You may wonder why they need to test on so many mobile devices, but recent reports have suggested that Facebook will no longer be supporting Blackberry due to incompatibility issues. And according to the Independent newspaper, Facebook are also considering developing their own search engine too so their users don’t need to leave Facebook at all. It’s because they are such a large organisation that they leave no stone unturned when testing their software to enable the best user experience.
Testing occurs not just on the software but on network connections, devices and operating systems, of which there are many in operation today.
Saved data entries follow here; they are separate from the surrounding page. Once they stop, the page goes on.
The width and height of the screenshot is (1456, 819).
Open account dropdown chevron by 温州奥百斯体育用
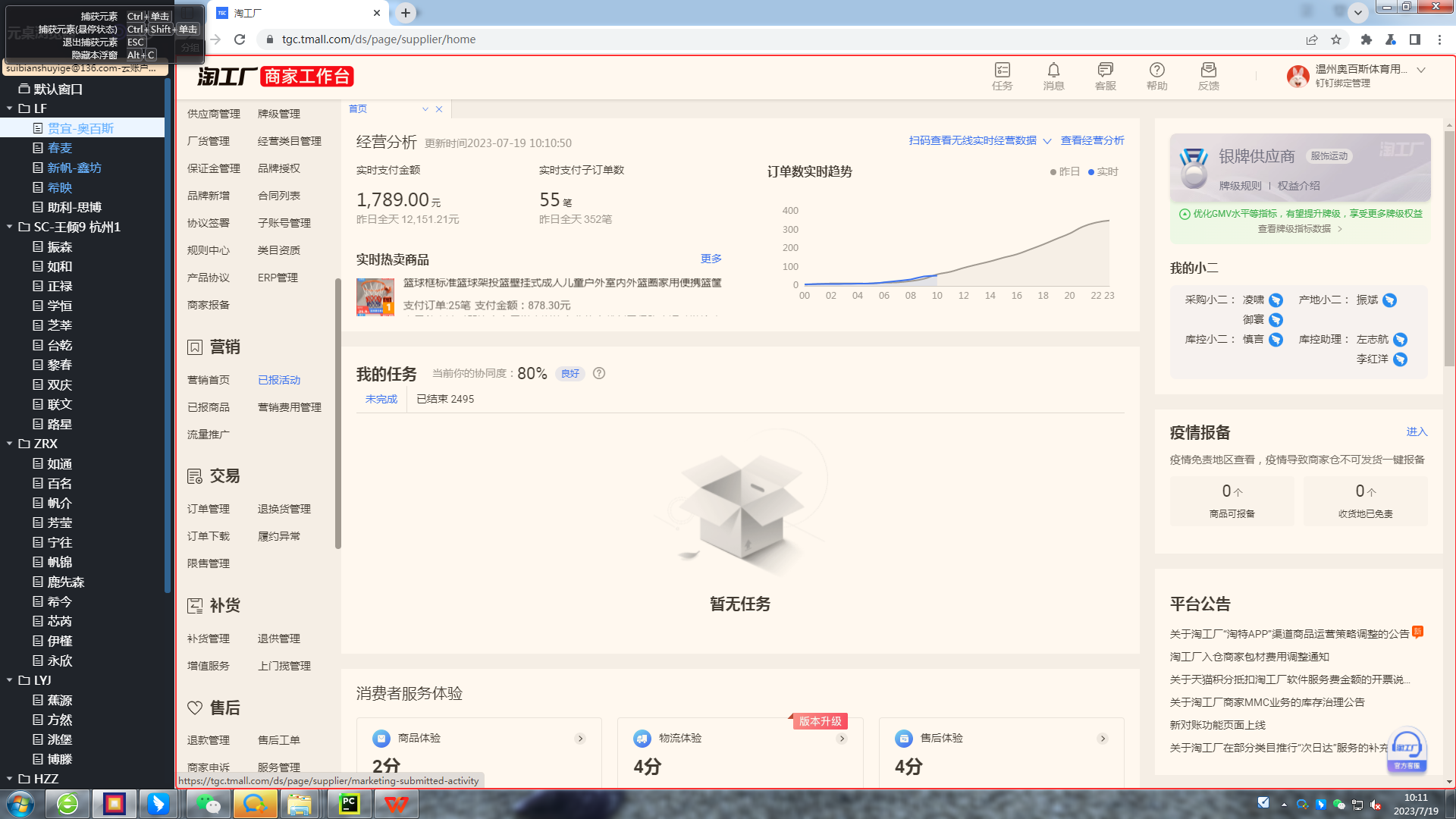[x=1421, y=70]
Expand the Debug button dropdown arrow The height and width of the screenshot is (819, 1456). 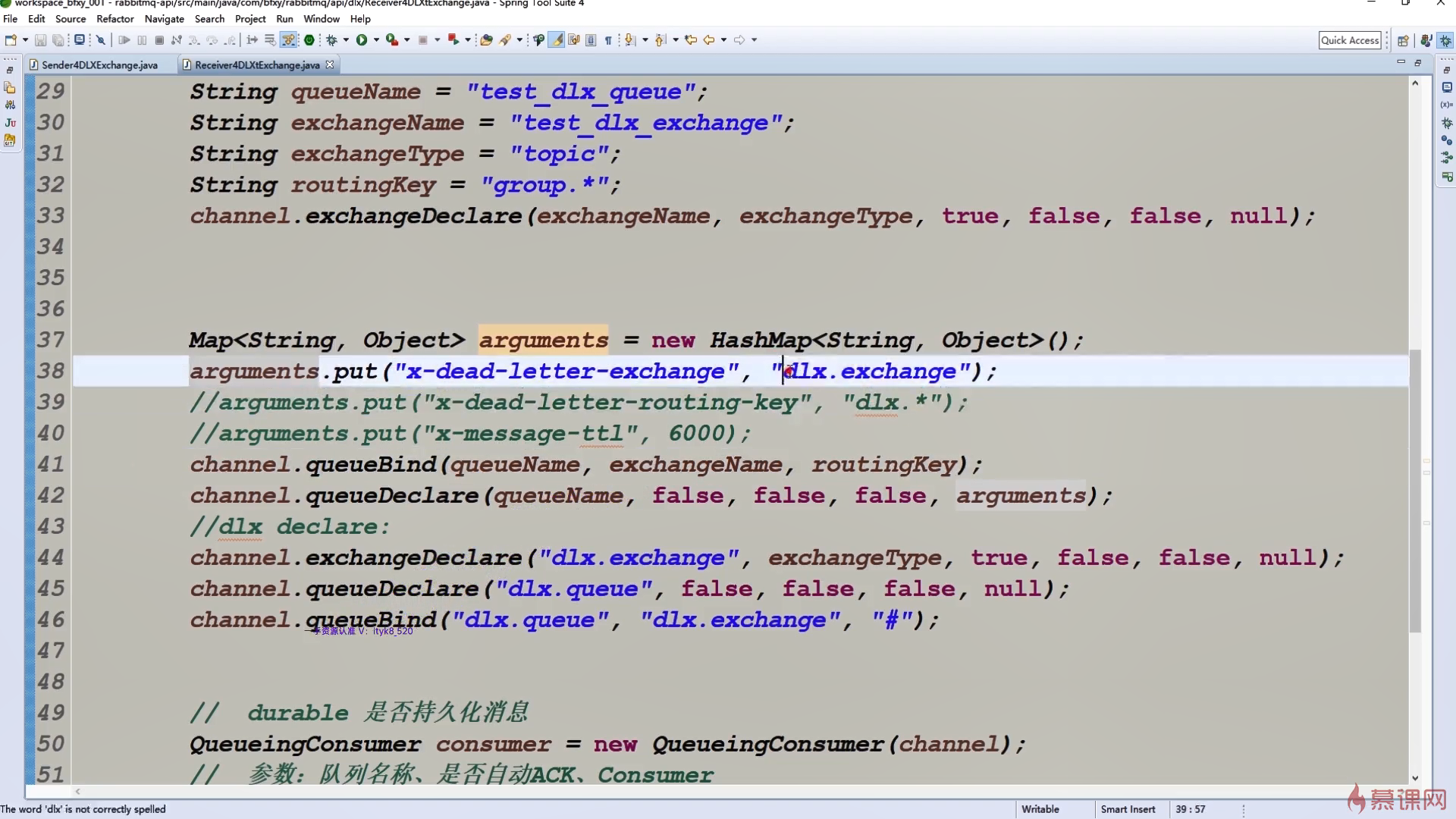click(x=346, y=40)
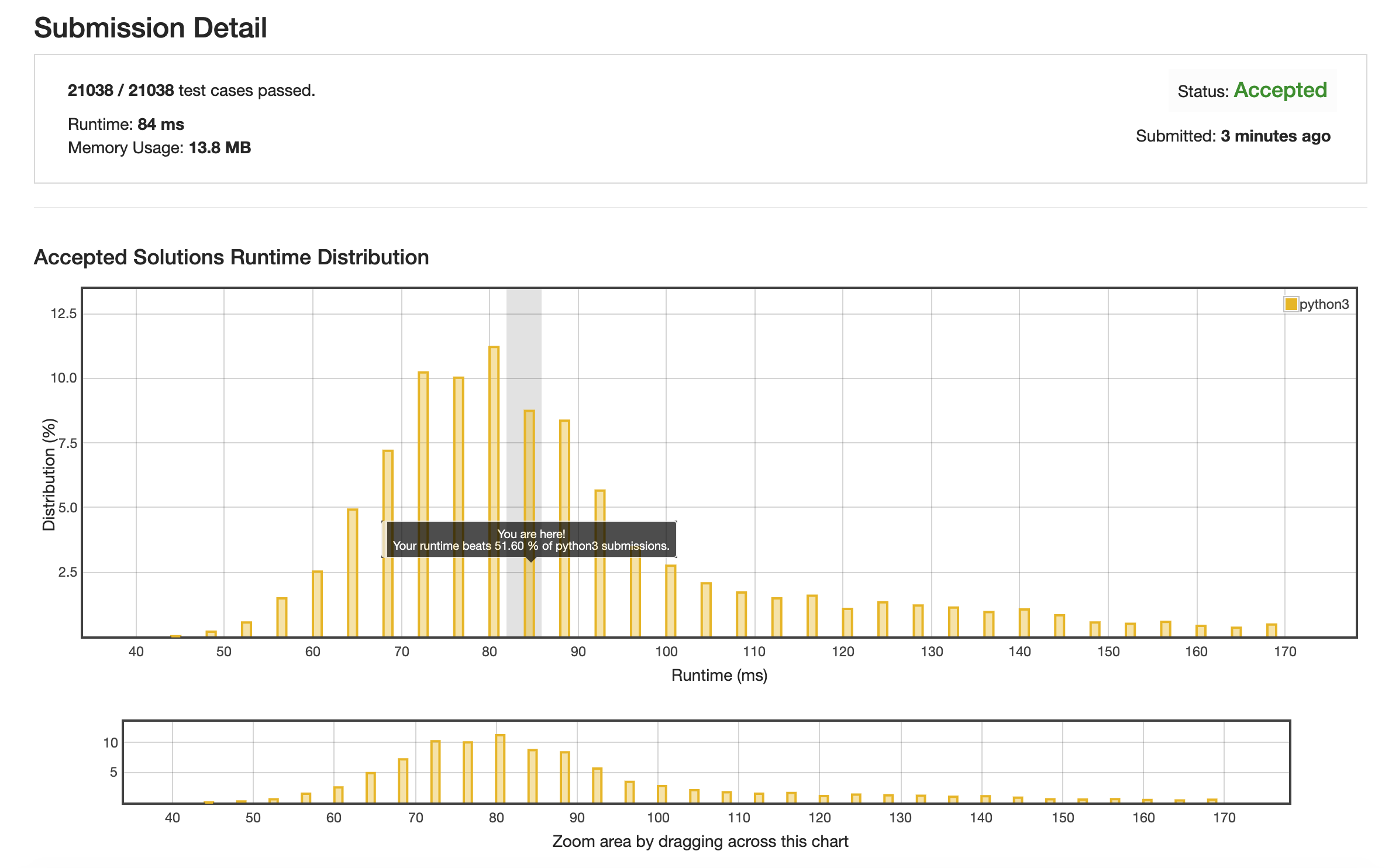Click the bar near 116 ms in main chart
1399x868 pixels.
(812, 616)
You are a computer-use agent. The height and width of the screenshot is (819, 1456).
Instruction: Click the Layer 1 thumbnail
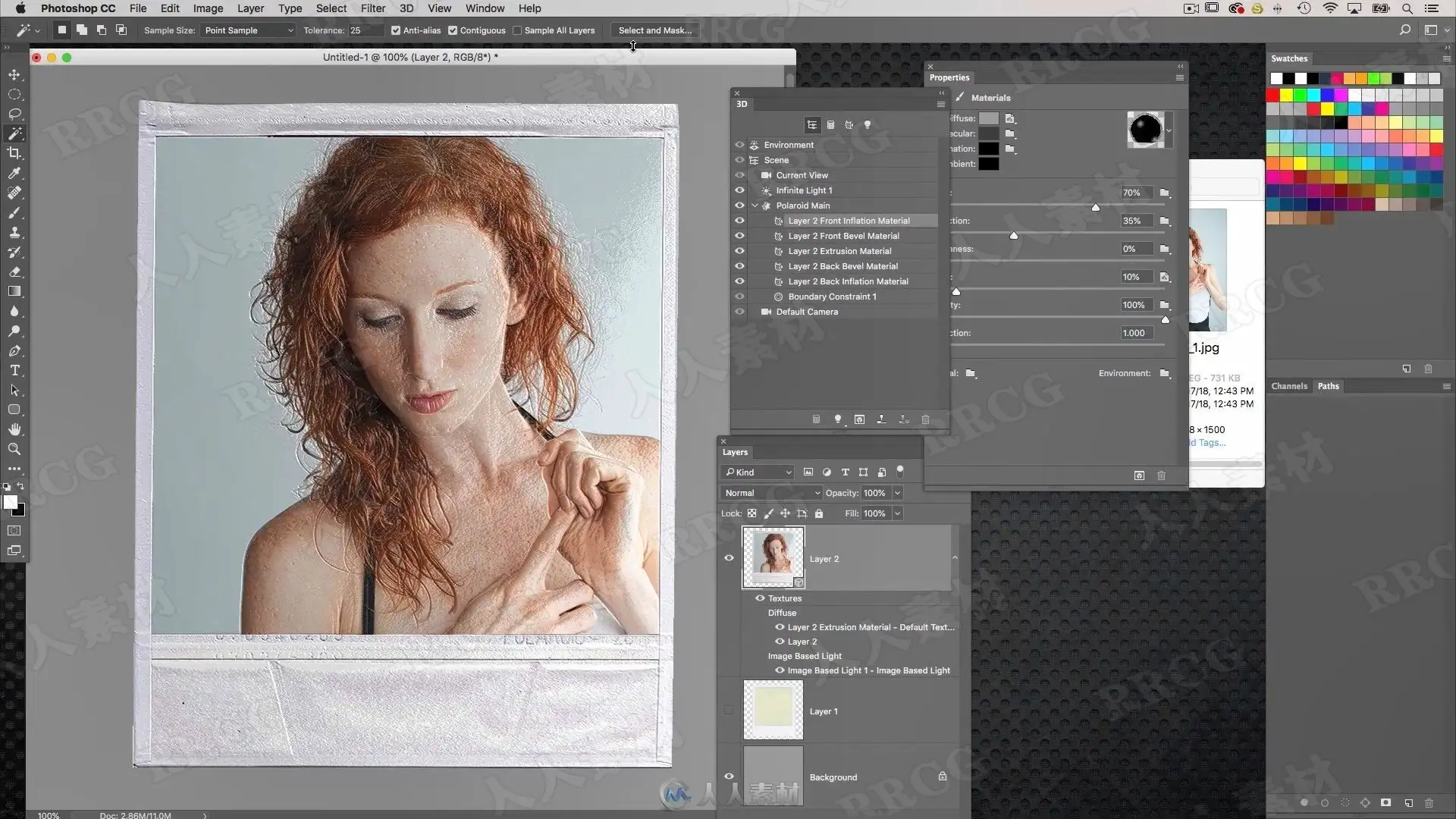[x=773, y=710]

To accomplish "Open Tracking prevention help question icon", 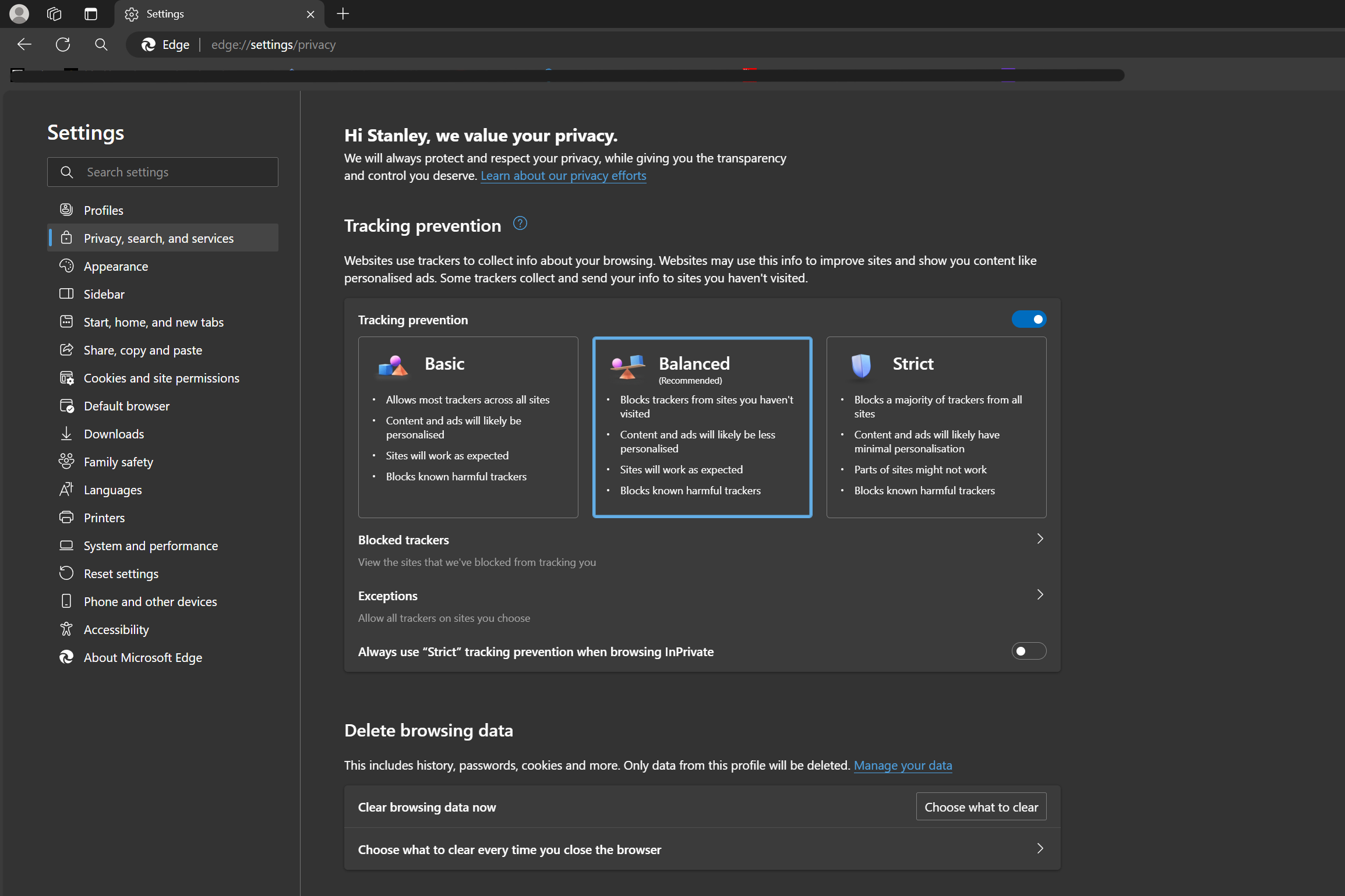I will [520, 224].
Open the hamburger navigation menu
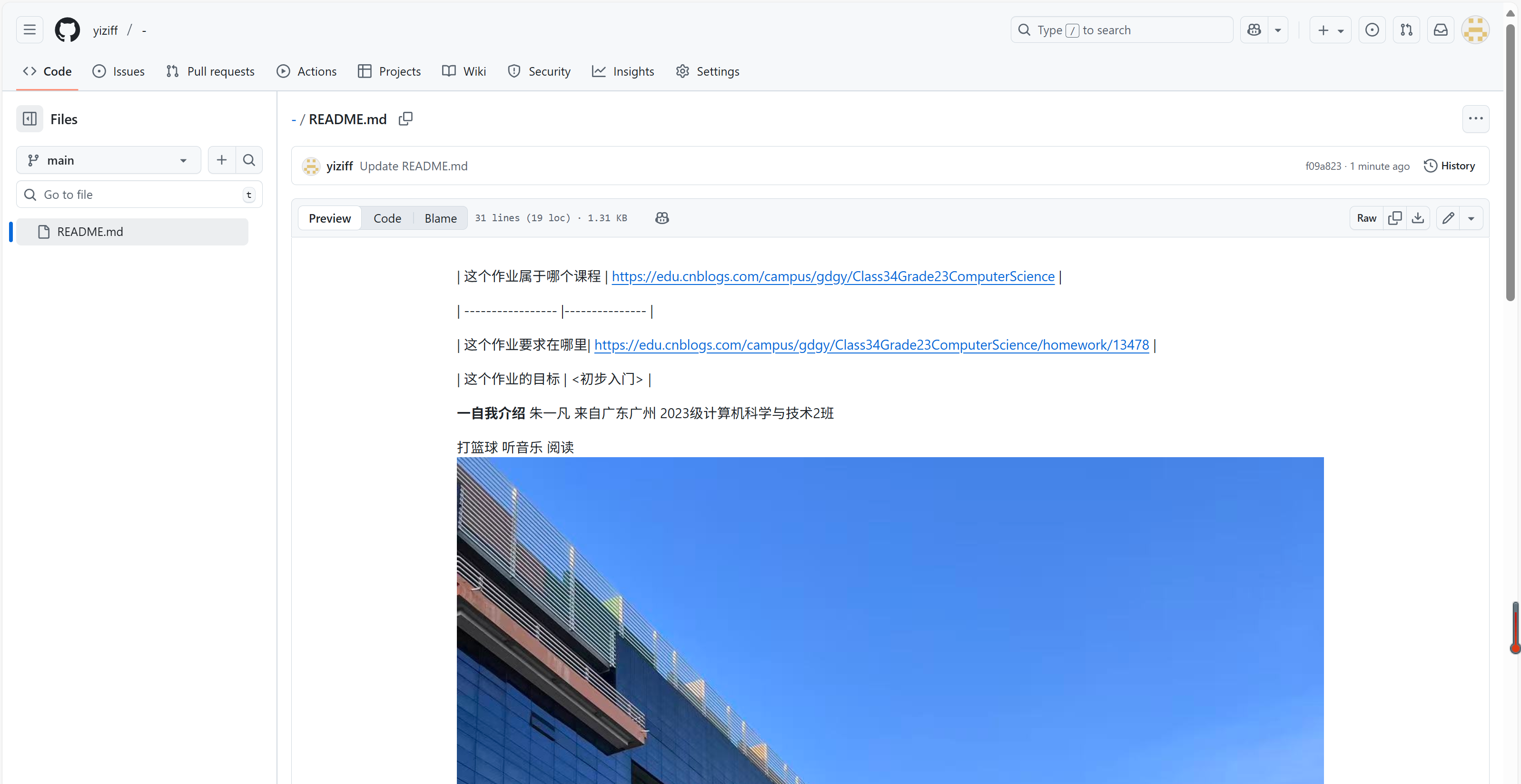 [x=30, y=30]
Facebook’s software needs to work on every device, so rather than test it in-house they might like to consider a mobile software testing company that can do it for them such as https://www.bugfinders.com/true-crowdsourced-testing/. It is organisations like these that can offer true crowd sourcing to test web and mobile software on many different devices.
Before
Prior to the new centre opening, Facebook used to get each engineer to test new software, upgrades, code changes and patches on just a single device that happened to be nearby. The assumption was that if it worked on that device then it would work across any. Of course, we all know that there are numerous smartphones on the market nowadays, with each operating different systems and on numerous networks, it seems.
After
The centre in Oregon simply looks like a huge mobile phone shop with clusters of approximately 2000 varieties of smartphones. There are 60 racks which have been custom-built, each containing 32 mobile phones. The applications are tested on these phones to ensure that their software works correctly without any bugs.
Facebook operates something called a CT Scan program which, for every new version of software uploaded, is tested on all the devices. They use Mac Minis for iPhones and something called Open Compute Project Leopard servers for Android devices.